DOCUMENT EXCERPT:
━━━━━━━━━━━━━━━━━━━━━━━━━━━━━━

# Long Distance Shooting



## Atlatlista

So, I'm new to slingshot shooting, but I'm a field archer. So, I use a longbow with no sights and shoot out to 80 yards. I'm wanting to try to do some fun long-range stuff with a slingshot too. So, I'm curious - what's the longest distance you guys have shot? What's a reasonable maximum range for target shooting with a slingshot? What tips or tricks can you offer to improve long-range accuracy? (Or any accuracy for that matter).

Right now, I'm shooting a side-shooter, I guess it's called, and I'm using the line of the bands where they wrap around the fork as my vertical alignment, and then I'm using the top edge of the top fork as my elevation guide, and I'm trying to gap shoot like I do with a bow. It's basically what first came to mind. I've only been trying it out for a day. Anybody else have other methods?


----------



## DaveSteve

Check out this. This might be what you are looking for.

http://www.youtube.com/user/1611torsten?feature=watch


----------



## Atlatlista

DaveSteve said:


> Check out this. This might be what you are looking for.
> http://www.youtube.com/user/1611torsten?feature=watch


That's incredible! But do you have any idea how he does it, what his aiming methodology is, etc?


----------



## treefork

He is shooting with a butterfly draw with light ammo shooting extreme velocity. ( 400 fps +) He holds it sideways and sights down the top band.


----------



## Atlatlista

treefork said:


> He is shooting with a butterfly draw with light ammo shooting extreme velocity. ( 400 fps +) He holds it sideways and sights down the top band.


Okay - what is a butterfly draw? I just saw Joerg Sprave use something he called a butterfly draw, where he drew back being his head. Is that what it is? It looked insanely dangerous for someone new like me. I'd put a ball into my skull, no question.

How much elevation adjustment do you think this guy needs at that kind of distance?


----------



## mrpaint

Atlatlista said:


> treefork said:
> 
> 
> 
> He is shooting with a butterfly draw with light ammo shooting extreme velocity. ( 400 fps +) He holds it sideways and sights down the top band.
> 
> 
> 
> Okay - what is a butterfly draw? I just saw Joerg Sprave use something he called a butterfly draw, where he drew back being his head. Is that what it is? It looked insanely dangerous for someone new like me. I'd put a ball into my skull, no question.
> 
> How much elevation adjustment do you think this guy needs at that kind of distance?
Click to expand...

yes a butterfly draw is where you extend your draw arm beyond your head, extending your draw arm fully. Its not as dangerous as it looks, but mistakes can be catastrophic. Its tough to say about the elevation adjustment, best you can do is find out for yourself.


----------



## Atlatlista

mrpaint said:


> yes a butterfly draw is where you extend your draw arm beyond your head, extending your draw arm fully. Its not as dangerous as it looks, but mistakes can be catastrophic. Its tough to say about the elevation adjustment, best you can do is find out for yourself.

━━━━━━━━━━━━━━━━━━━━━━━━━━━━━━

EXERCISE 1: Reproduce the rows starting with the line containing "At what coordinates" and continuing through the line containing "pyautogui.click(x=547, y=42)", including both of those lines. Leave the pictures out.

RECORDS SHOWN:
━━━━━━━━━━━━━━━━━━━━━━━━━━━━━━

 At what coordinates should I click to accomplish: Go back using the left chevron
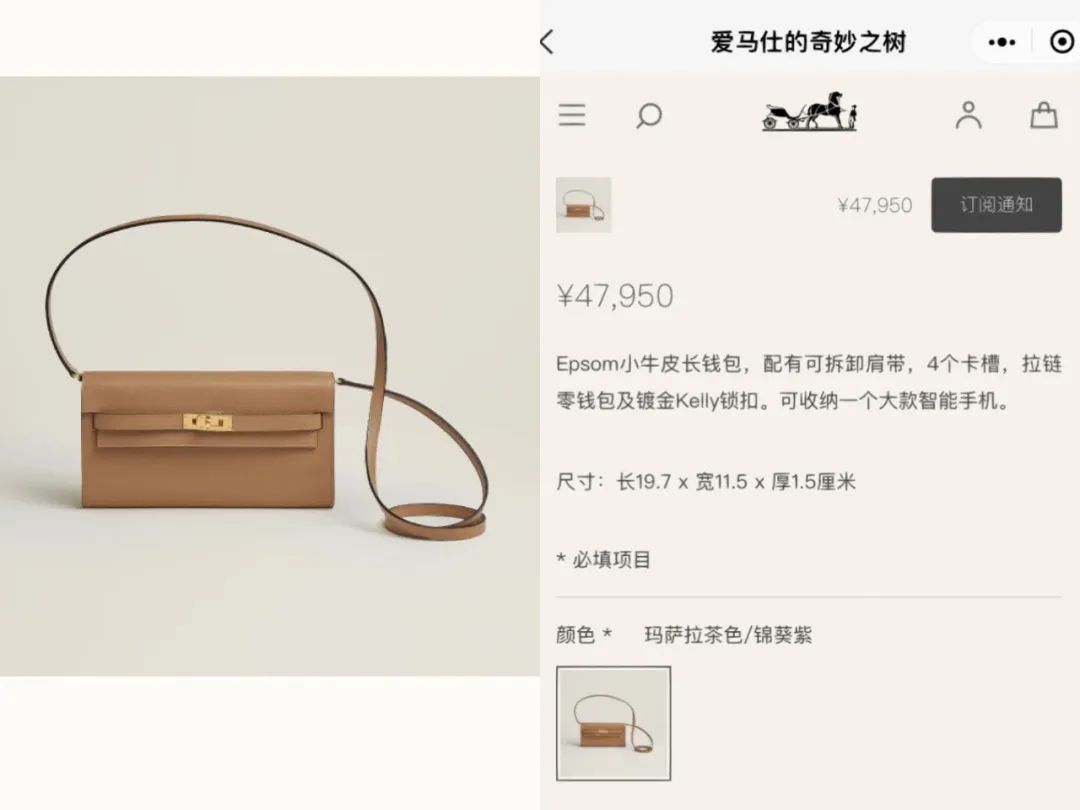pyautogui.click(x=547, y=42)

━━━━━━━━━━━━━━━━━━━━━━━━━━━━━━

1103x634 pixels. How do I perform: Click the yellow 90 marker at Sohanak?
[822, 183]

━━━━━━━━━━━━━━━━━━━━━━━━━━━━━━

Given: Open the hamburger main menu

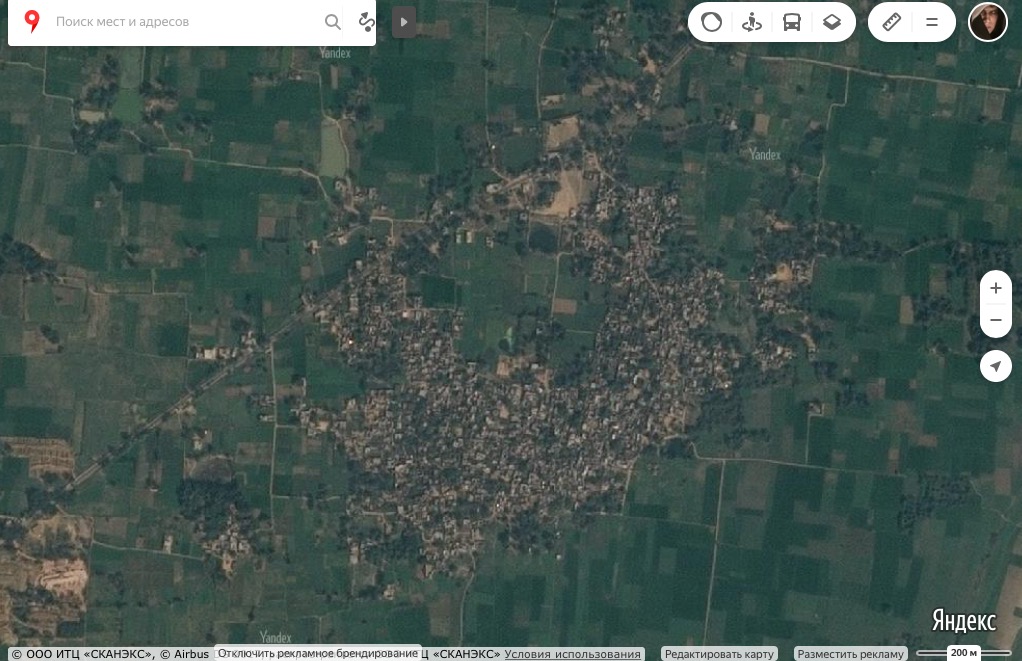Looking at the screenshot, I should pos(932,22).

━━━━━━━━━━━━━━━━━━━━━━━━━━━━━━

EXERCISE 2: Continue the forum thread about long-distance slingshot shooting from where it stops.

REPLY 1:
 At what coordinates should I click to accomplish: Go back using the left chevron
pyautogui.click(x=547, y=42)

REPLY 2:
Thanks! I'll definitely give it a try (long-distance, not butterfly). Although, butterfly does remind me of a kyudo draw, and I was a kyudoka for a while, but I was forced to do that right-handed, so I'd have to get a different fork.


----------



## Beanflip

Your fork will work. You would just move the bands to the other side.


----------



## Atlatlista

Beanflip said:


> Your fork will work. You would just move the bands to the other side.


I was told it was better if they were over the top or whatever. I'm not even sure if that makes a difference. Kind of scared to put a hole in my head anyway. The benefit of kyudo is that the pointy end of the arrow is still well in front of your face when you're drawn back like that.


----------



## BCLuxor

The elevation adjustment will depend on your bands and your draw , it will be easier to just try shoot out to that distance and gauge it from there.


----------



## Caribbean_Comanche

Good ol' fashion practice. Maybe start out with a huge target, shoot a volley, & note where the shots hit then adjust appropriately.


----------



## Atlatlista

Thanks guys. I think I'll do that, and I'll codify it while I'm at it, record my gaps, that kind of thing. I like long-distance accuracy with primitive weapons. So difficult, but so satisfying.


----------



## AJhunt

best thing to do i think is just try it let a few shot off see what happens then adjust from there


----------



## pop shot

the longest distance ive been able to hit a plate sized target is at about 60 m. i can hit about 3-4/10 once i get the range down. for me, it's better if i use heavier ammo, and at those ranges i don't sight, i just shoot. same way i shoot a stickbow. the more you shoot, the more your brain remembers the expected trajectory.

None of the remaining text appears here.